The challenge is in front of us. We know that these ecosystems will burn.
And in 2015, Dr. Anjali Haikerwal of Australia’s Monash University reported
a 7 percent increase in out-of-hospital cases of cardiac arrest when
bushfire smoke blanketed greater Melbourne in 2006-07. “Now we have
very, very strong evidence,” she says.
Babies in the womb also are at risk. During Southern California’s
2003 fires, babies weighed on average 0.2 ounces less at birth than
those born just before the fires, a 2012 study
found. Those exposed in the second trimester had the biggest deficit,
just over one-third ounce. The differences might not matter much in the
long run, but they add to evidence that smoke affects health.

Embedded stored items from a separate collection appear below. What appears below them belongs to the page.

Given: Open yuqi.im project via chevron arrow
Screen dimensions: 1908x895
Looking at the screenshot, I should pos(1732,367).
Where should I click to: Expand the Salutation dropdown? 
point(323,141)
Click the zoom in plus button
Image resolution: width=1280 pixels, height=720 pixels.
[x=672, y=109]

Reasons for the trend toward bigger and more damaging fires vary, but
the shifting relationship between people and the planet is a primary
culprit. People are moving into cities’ wilder, fire-prone edges,
particularly in California, Texas, and Florida. Especially in the West,
decades-long suppression of blazes has set the conditions for today’s
raging fires. Globally, while fire is an age-old farming tool, burning
to clear cropland has reached an industrial scale; in East Asia, forests
are being burned down to transform them into palm-oil plantations.

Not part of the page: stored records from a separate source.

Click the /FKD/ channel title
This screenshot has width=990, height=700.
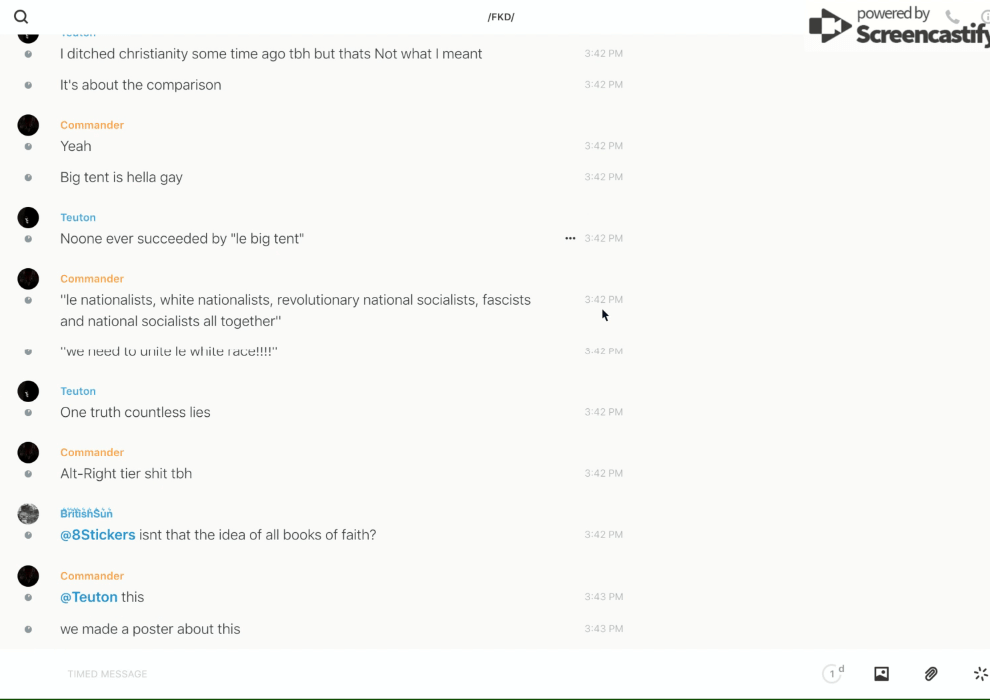click(501, 17)
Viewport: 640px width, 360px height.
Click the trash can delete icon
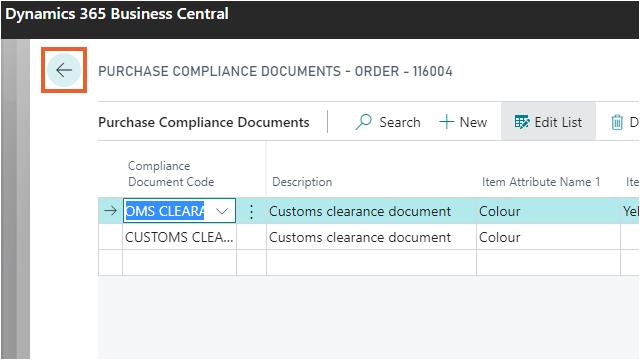pyautogui.click(x=617, y=122)
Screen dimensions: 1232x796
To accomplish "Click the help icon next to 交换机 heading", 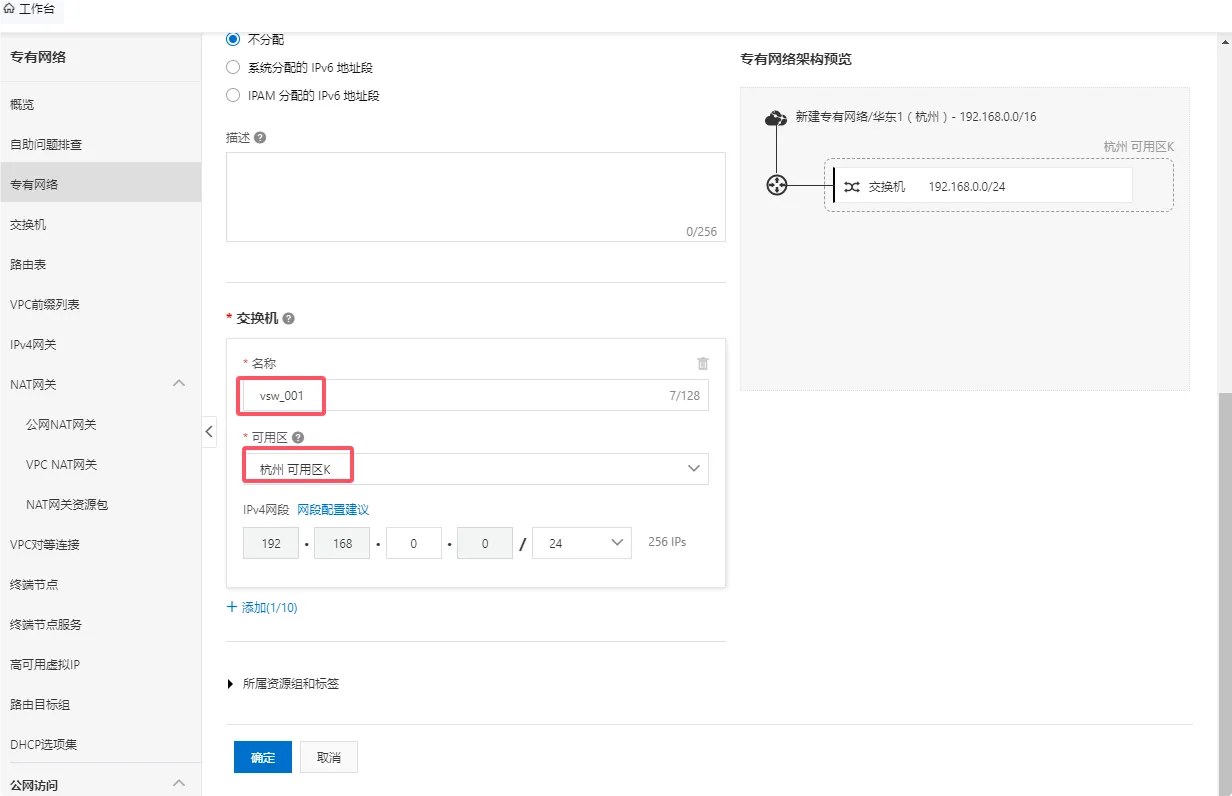I will [x=287, y=317].
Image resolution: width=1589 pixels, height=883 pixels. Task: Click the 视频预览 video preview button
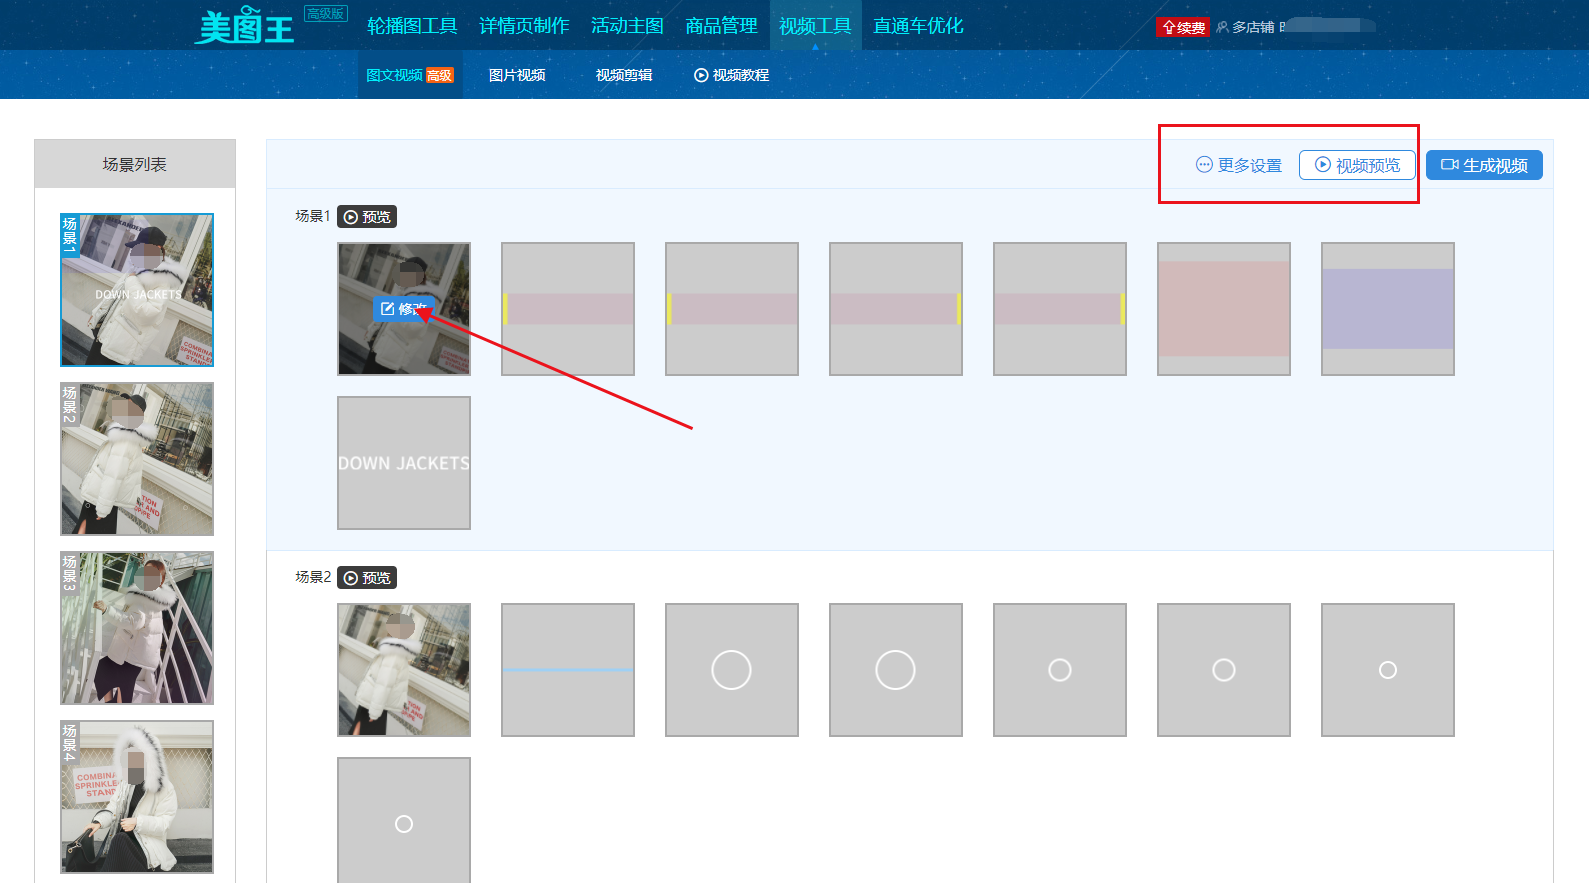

Climate change also is worsening exposure to wildfire smoke. In 2011, the National Research Council estimated
that for each 1.8 degree F. (1 degree C) rise in global temperature,
the number of acres burned in the western U.S. could increase by 200 to
400 percent.
One-fourth of the Earth’s vegetated surface is seeing much longer fire seasons, according to
U.S. Forest Service scientists. “If these fire weather changes are
coupled with ignition sources and available fuel,” the researchers
wrote, “they could markedly impact global ecosystems, societies,
economies and climate.”
So what can people and society do? Unfortunately, choices are limited
-- “you cannot block smoke with some enormous filter in the sky,” says
Klaus Moeltner, a Virginia Tech economist who has studied wildfire
costs. Nevertheless, limiting smoke exposure could become a goal of
firefighting strategies. “Upwind of a big populated area might be a good
place to start,” Moeltner says.
Also, setting small, controlled blazes would eliminate the vegetation that fuels huge fires.

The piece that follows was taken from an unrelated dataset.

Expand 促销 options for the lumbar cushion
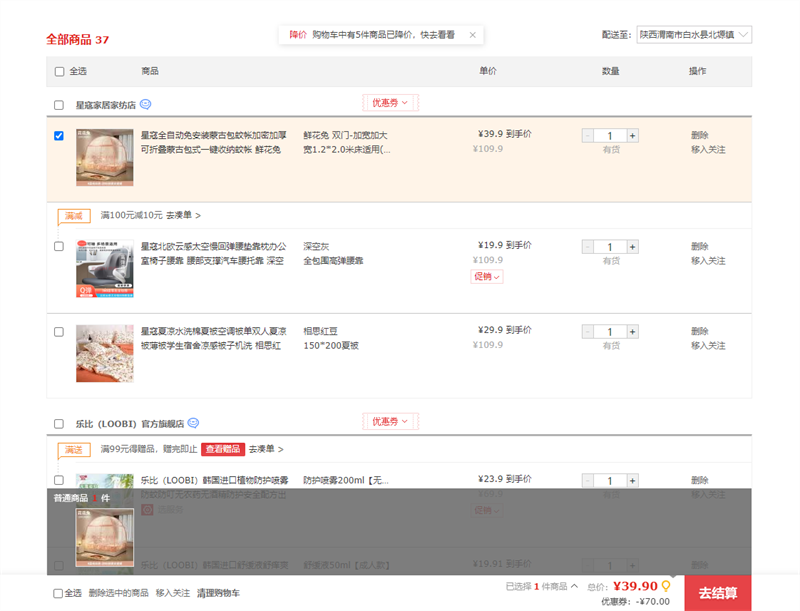800x611 pixels. point(487,276)
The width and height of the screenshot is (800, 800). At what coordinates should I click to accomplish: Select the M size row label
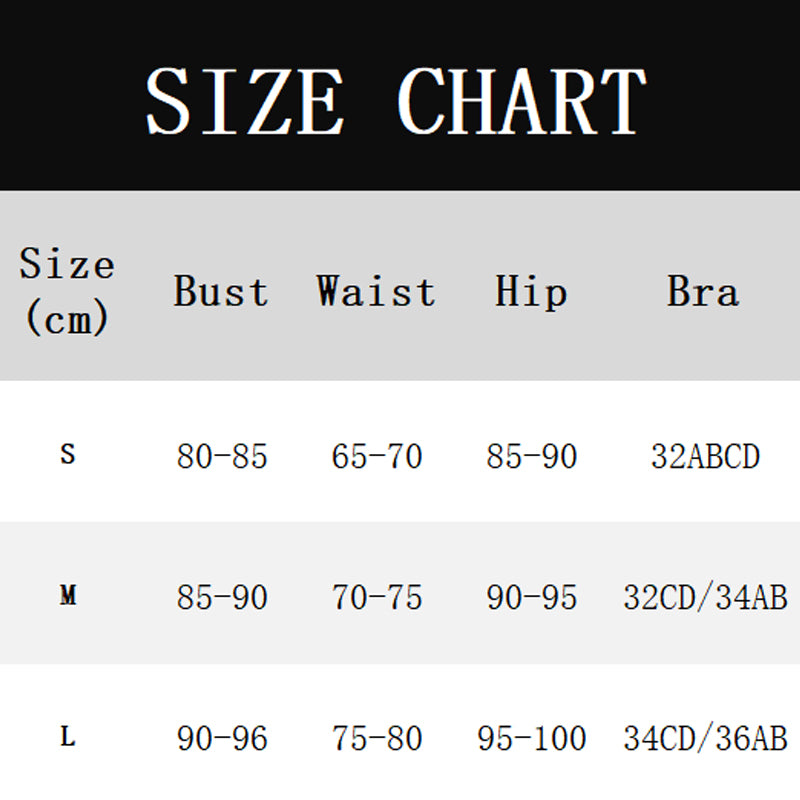(68, 595)
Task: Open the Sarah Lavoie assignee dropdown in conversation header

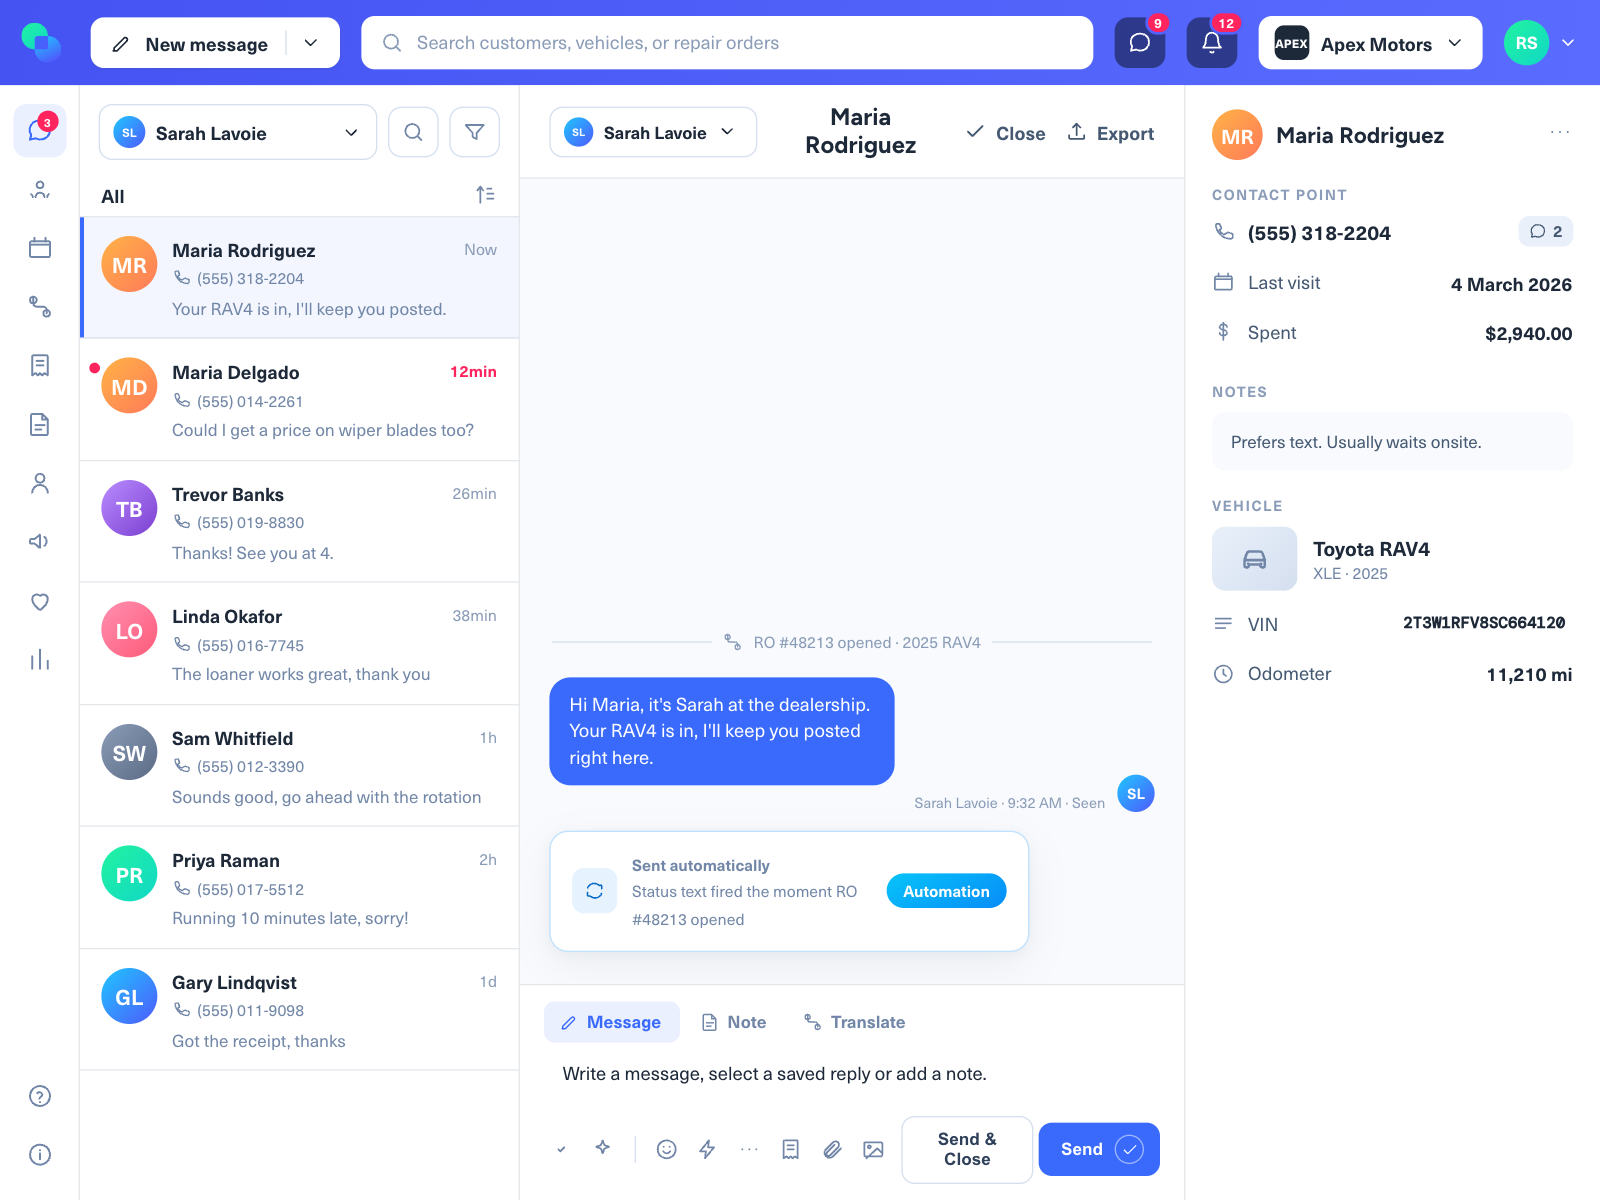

“The challenge is in front of us,” says Pete Lahm, smoke manager at
the U.S. Forest Service. “We know that these ecosystems will burn.”
But that approach presents problems. Many state and local air-quality
rules limit when prescribed fires are allowed, and fire guidelines
generally forbid burning when smoke might reach neighborhoods.
For those in the smoke, experts advise people to stay inside with
windows shut and air conditioners and air filters on. And don’t work out
when the world seems like a giant campfire.
“You might not want to ride your bike or go running,” says Samet, “when you can smell the air.”